▸ EXERCISE:
Copy the entries below word for word, starting with the line that contains "coordinates (244, 413)." and continuing through the end of the entries.
ENTRIES SHOWN START
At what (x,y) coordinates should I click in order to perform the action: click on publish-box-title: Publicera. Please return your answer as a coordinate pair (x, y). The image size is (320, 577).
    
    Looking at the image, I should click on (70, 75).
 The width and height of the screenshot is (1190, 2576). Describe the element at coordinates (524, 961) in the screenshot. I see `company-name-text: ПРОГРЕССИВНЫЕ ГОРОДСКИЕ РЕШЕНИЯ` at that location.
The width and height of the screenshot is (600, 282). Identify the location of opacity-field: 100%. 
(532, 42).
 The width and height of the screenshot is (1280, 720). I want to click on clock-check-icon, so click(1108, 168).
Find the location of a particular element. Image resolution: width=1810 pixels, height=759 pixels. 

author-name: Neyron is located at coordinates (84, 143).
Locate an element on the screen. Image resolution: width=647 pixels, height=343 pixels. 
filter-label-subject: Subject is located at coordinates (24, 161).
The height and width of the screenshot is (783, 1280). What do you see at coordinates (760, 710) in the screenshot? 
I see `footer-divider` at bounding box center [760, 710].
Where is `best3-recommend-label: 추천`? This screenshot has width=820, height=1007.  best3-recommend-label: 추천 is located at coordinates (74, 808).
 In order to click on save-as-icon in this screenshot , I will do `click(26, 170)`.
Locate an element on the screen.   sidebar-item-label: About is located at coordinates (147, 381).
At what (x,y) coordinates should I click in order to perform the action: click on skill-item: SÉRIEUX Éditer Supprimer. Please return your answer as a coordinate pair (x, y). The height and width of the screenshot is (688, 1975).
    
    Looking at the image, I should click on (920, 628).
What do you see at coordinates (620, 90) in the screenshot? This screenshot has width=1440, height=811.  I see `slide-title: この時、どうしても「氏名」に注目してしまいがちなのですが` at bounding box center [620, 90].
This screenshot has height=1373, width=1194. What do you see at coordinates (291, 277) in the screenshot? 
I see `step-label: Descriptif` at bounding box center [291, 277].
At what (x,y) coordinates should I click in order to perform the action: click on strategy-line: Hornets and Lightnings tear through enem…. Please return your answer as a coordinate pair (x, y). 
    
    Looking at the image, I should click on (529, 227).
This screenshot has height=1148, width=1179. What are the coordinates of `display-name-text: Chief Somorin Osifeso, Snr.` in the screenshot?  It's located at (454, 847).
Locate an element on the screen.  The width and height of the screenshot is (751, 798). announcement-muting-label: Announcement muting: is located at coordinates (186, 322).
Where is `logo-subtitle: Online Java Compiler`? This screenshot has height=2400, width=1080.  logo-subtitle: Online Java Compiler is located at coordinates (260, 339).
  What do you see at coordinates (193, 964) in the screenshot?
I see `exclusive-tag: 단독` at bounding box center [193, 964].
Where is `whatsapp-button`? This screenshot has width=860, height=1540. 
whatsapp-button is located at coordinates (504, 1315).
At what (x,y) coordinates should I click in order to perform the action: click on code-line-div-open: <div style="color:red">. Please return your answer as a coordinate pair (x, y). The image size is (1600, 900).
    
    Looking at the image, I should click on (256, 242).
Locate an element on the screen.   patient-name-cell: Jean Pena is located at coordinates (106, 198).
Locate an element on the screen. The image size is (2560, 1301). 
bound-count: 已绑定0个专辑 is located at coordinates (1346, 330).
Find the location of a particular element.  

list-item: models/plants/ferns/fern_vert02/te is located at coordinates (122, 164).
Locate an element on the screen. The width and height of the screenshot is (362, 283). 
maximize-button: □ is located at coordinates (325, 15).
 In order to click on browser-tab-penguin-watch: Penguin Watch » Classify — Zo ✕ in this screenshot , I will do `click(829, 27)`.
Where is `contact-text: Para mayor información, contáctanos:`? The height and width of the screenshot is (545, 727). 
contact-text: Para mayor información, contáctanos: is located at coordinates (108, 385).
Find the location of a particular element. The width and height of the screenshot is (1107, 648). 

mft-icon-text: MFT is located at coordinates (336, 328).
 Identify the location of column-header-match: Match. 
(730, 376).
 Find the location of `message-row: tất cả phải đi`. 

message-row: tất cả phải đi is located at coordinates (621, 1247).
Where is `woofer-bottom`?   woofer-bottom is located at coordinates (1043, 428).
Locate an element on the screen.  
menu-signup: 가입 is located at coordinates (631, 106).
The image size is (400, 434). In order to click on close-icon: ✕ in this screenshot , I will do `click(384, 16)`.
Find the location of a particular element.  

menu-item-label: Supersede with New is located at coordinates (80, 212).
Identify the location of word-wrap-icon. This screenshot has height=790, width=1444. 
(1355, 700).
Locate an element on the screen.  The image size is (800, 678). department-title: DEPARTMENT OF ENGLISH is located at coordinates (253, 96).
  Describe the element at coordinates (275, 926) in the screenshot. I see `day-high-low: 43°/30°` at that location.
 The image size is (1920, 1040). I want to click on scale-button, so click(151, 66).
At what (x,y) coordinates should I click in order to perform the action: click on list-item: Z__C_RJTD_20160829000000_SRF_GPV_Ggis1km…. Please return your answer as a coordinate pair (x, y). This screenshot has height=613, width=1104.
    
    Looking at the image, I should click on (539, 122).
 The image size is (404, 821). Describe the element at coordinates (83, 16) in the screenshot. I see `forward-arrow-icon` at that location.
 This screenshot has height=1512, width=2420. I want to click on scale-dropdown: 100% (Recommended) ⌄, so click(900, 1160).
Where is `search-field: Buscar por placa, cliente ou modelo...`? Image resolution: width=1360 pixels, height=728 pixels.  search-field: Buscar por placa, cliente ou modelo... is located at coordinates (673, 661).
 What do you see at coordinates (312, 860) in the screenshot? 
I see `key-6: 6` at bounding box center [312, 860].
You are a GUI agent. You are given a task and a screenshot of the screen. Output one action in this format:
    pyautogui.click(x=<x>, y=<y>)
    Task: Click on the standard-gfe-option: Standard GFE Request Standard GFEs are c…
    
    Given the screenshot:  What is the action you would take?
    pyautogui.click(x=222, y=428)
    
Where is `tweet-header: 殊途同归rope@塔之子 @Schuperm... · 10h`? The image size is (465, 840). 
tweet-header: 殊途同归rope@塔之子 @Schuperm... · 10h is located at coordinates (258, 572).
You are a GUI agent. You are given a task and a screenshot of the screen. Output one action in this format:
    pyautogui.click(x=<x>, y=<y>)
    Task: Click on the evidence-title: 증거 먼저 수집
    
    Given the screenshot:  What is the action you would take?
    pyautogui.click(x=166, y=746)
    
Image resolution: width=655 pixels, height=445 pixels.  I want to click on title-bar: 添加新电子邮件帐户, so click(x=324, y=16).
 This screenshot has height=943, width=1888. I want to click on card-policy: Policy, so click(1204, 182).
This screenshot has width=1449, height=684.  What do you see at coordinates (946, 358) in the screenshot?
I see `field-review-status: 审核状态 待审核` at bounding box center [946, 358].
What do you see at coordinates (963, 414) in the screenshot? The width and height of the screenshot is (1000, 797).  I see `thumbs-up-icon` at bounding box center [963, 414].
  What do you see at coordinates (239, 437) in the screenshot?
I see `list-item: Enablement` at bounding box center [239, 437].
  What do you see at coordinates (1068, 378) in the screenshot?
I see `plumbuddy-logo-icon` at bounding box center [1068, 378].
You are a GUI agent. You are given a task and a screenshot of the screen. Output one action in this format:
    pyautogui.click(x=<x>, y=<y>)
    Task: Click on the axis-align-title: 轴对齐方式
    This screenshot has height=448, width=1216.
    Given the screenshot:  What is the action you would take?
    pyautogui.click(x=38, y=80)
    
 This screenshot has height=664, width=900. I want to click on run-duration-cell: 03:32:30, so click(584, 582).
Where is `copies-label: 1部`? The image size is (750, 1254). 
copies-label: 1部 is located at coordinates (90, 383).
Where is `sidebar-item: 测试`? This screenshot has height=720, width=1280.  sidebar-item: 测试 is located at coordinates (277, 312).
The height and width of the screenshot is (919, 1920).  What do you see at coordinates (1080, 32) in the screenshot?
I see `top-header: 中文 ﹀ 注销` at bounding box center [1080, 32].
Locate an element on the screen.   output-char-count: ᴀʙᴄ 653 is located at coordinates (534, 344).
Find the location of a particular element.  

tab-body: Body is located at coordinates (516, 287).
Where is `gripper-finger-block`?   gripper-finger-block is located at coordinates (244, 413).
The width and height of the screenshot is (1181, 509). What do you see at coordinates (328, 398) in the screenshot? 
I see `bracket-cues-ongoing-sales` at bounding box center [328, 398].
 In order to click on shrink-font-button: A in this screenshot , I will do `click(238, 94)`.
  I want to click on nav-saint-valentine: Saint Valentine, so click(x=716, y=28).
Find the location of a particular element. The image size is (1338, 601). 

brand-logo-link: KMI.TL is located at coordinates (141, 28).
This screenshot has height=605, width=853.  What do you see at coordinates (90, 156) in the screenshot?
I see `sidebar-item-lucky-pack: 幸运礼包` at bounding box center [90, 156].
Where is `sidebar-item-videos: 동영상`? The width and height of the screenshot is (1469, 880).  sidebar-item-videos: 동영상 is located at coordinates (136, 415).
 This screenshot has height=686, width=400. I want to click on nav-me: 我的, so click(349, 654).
ENTRIES SHOWN END
▸ WRITTEN ANSWER:
Where is `gripper-finger-block`?   gripper-finger-block is located at coordinates (244, 413).
The width and height of the screenshot is (1181, 509). What do you see at coordinates (328, 398) in the screenshot? 
I see `bracket-cues-ongoing-sales` at bounding box center [328, 398].
 In order to click on shrink-font-button: A in this screenshot , I will do `click(238, 94)`.
  I want to click on nav-saint-valentine: Saint Valentine, so click(x=716, y=28).
Find the location of a particular element. The image size is (1338, 601). 

brand-logo-link: KMI.TL is located at coordinates (141, 28).
This screenshot has height=605, width=853.  What do you see at coordinates (90, 156) in the screenshot?
I see `sidebar-item-lucky-pack: 幸运礼包` at bounding box center [90, 156].
Where is `sidebar-item-videos: 동영상`? The width and height of the screenshot is (1469, 880).  sidebar-item-videos: 동영상 is located at coordinates (136, 415).
 This screenshot has height=686, width=400. I want to click on nav-me: 我的, so click(349, 654).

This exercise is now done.